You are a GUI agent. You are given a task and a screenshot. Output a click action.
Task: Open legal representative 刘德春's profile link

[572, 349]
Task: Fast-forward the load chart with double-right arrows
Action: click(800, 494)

· · · ·

REQUEST:
Rewrite these lines with "profile link" changed to "profile page", leaving everything else as it is.

SOLUTION:
You are a GUI agent. You are given a task and a screenshot. Output a click action.
Task: Open legal representative 刘德春's profile page

[572, 349]
Task: Fast-forward the load chart with double-right arrows
Action: click(800, 494)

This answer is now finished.